Intelligent people make decisions and guide their thought process by listening to facts. In this case facts prove your opinions are WRONG!
Below are facts:
What is especially striking is that the February and March stories in the Times concede that violent crime is down in Arizona, but conclude nonetheless–even in the same sentence–that the state is “bearing the brunt of smuggling-related violence”:
Although overall violent crime has dropped in several cities on or near the border…Arizona appears to be bearing the brunt of smuggling-related violence. Some 60 percent of illicit drugs found in the United States–principally cocaine, marijuana and methamphetamine–entered through the border in this state.
But the percentage of drugs that travel through Arizona has no bearing on whether the amount of drugs–or related violence–has increased.
Media reports on the supposed crime wave are riddled with these types of tenuous connections. They are held together with a string of conditional statements–“seems as though,” “might indicate.” Few contain police data, which is continuously available to those seeking public information. Barely any reports present the ample countervailing evidence that the United States has yet to be substantially affected by Mexican drug violence.
Traci
“Why are the United States wreaking havoc on its Southern neighbors by refusing to address the enormous consumption of illegal drugs, and the enormous demand for illegal drugs, generated by its citizens?”
Well, this is an ignorant and naive remark. You talk as if it’s some kind of nefarious plot on the part of the U.S. government. Well, it’s not, and it’s not like that we haven’t been trying to defeat the drug problem. The taxpayers have been paying billions every year in the war on drugs, but to no avail. It’s easy to criticize this failure, but difficult to provide solutions. Got any ideas, Laura, or are you just being a critical bag of hot air. I suspect that you’ll just suggest that we put on our ruby slippers, click our heals and make it go away in wink of an eye.

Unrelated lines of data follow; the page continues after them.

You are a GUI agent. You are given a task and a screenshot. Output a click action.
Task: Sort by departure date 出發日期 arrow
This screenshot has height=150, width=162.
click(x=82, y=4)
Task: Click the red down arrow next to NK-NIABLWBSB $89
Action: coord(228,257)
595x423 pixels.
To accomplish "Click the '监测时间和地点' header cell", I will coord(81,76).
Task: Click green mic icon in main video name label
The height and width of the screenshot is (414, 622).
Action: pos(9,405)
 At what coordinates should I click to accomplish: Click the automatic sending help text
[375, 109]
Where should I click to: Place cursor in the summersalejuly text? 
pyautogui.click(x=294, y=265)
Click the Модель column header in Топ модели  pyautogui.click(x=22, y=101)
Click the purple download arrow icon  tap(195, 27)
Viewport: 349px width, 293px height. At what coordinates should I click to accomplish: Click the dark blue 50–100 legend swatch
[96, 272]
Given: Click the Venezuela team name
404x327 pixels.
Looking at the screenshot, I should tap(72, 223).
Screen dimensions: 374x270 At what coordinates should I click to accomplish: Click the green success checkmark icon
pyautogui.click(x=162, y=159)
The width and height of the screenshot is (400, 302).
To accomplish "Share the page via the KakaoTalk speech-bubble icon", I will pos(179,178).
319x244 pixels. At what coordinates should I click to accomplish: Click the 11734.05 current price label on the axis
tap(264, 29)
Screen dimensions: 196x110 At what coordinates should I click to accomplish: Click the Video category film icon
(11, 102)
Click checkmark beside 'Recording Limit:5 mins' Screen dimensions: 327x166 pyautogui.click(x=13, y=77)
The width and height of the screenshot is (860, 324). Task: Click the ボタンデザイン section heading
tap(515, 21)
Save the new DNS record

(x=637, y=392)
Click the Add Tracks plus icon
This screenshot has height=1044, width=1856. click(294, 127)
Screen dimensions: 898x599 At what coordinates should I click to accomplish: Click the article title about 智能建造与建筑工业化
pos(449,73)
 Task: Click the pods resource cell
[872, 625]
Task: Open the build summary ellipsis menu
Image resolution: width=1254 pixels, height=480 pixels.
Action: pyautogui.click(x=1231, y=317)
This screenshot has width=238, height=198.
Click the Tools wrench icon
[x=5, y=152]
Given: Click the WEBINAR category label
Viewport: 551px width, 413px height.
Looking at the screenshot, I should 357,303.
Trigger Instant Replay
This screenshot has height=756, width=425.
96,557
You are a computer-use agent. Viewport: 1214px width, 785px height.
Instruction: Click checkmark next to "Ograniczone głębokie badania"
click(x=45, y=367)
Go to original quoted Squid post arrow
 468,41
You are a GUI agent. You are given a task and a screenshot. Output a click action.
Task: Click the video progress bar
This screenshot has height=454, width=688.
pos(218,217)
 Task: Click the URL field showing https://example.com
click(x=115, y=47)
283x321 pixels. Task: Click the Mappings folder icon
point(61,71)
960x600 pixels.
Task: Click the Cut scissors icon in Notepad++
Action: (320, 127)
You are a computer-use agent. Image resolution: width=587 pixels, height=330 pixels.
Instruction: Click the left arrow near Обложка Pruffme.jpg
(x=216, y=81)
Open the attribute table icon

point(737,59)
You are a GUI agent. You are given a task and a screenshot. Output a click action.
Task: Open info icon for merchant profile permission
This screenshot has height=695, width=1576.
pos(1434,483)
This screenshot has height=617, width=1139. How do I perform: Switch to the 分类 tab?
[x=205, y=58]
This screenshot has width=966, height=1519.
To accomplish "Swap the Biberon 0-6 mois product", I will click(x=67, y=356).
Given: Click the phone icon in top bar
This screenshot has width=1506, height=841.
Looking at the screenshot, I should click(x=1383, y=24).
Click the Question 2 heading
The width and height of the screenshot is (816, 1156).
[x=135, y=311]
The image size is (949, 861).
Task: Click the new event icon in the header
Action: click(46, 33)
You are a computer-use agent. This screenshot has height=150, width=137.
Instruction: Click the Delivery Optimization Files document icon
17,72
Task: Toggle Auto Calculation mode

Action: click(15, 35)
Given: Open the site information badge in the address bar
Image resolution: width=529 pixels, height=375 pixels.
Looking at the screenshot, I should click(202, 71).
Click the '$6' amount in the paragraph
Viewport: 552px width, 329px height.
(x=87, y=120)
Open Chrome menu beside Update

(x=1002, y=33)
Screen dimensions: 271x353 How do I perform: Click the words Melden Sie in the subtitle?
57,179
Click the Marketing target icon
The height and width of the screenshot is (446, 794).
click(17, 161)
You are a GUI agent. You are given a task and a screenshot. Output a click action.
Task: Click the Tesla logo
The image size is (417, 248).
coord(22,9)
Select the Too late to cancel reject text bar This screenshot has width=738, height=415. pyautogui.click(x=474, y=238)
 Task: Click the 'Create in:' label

“I will bet that many of the anti-Latina posters on this site are, or have been, themselves users of illegal drugs. They are making their own small contribution to keep this horrific market and, by extension, this horrific violence going.”
The same nasty remark could be applied to advocates of illegal aliens, but it’s notable that it was made by your side first.
“Why don’t we just clean up our own act? That would make many of the problems of Mexico, Colombia, the Dominican Republic and and and – simply go away.”
I like the exposure of your naivete in your use of the terms “just clean up our own act”. I’ve got news for you Laura, drugs are being used by the citizens of Mexico, Colombia and the Dominican Republic just as they are used in the U.S. Do you think they can make their problem simply go away?
I find you very immature, Laura, in that you believe that the use of drugs by U.S. citizens is the cause of Latin American woes. Most of the problems are caused by internal politics which often results in internecine warfare. Latin American inter-tribal warfare would occur regardless of the existence of the U.S. The Latin Americans just like to scapegoat the U.S. because they can’t accept that they’re responsible from most of their pathetic plight. I suggest that you read more than just the propaganda put out by the governments of Latin America.
Ricardo Sanchez
Thought this would give good to discuss. Sadly, RACISM is alive and well on our shores of America, en Espanol. We could not believe our eyes/ears watching this on Spanish TV, so got it taped and translate/subtitled for ‘Mainstream USA’ to notice what slides by on our own ‘foreign-language’ media. WARNING: The jokes are offensive to most all races, except perhaps whatever you call Mexicans. Immigrants to this country get this catered to them, which is very shameful.